Postpartum psychosis (PPP) is a rare but serious psychiatric illness, occurring in 1 to 2 per 1000 women in the weeks. Because postpartum psychosis is so rare, we do not have specific guidelines regarding its treatment. While the last decade has brought increased awareness of the prevalence and treatment of postpartum depression, our knowledge regarding the ideal acute treatment for postpartum psychosis, and our understanding of the etiology of this most severe form of postpartum mental illness, remains elusive.
We are now in the midst of what we call our MGHP3 Study, the MGH Postpartum Psychosis Project. We are collecting clinical and demographic information, as well as genetic samples, from women who have experienced postpartum psychosis, in an effort to better understand the etiology of illness. We are also gaining considerable information regarding how postpartum psychosis is managed around the country. We are not yet at the point of formally analyzing these data; however, some interesting themes have emerged.
There is considerable variation in how healthcare providers conceptualize postpartum psychosis. Some treaters appear to view postpartum psychosis as a variant of postpartum depression. This misconception can lead to less aggressive and/or less optimal treatment. Although postpartum psychosis bears a strong link to bipolar disorder, many women with PP psychosis receive treatment with antidepressants and are not treated with mood stabilizers, like lithium.

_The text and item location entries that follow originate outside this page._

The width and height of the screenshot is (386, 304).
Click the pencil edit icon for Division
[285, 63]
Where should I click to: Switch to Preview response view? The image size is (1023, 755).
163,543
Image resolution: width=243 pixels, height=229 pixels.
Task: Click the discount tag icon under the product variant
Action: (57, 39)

Many women experience illness over a prolonged period of time. Misdiagnosis and uncertainty regarding the optimal treatment for PP psychosis may prolong the course of illness. While we have data to indicate that electroconvulsive therapy can lead to a rapid reduction in symptoms, ECT is not commonly used in this population and is often recommended only when other treatments have failed. We have less data on the time it takes for women to return to their baseline after other types of treatment.
Strategies which have been shown to reduce risk of postpartum psychosis are not frequently used. We can identify women who are at higher risk for postpartum psychosis, and there is clear evidence that prophylactic treatment with lithium can decrease this risk. This is, however, not a widespread practice in women participating in the MGHP3 program. However, it must be noted that this observation may be due to selection bias; only women who have experienced PP psychosis are eligible to participate in this study. It is plausible that many women receive some type of prophylactic treatment and therefore do not experience PP psychosis.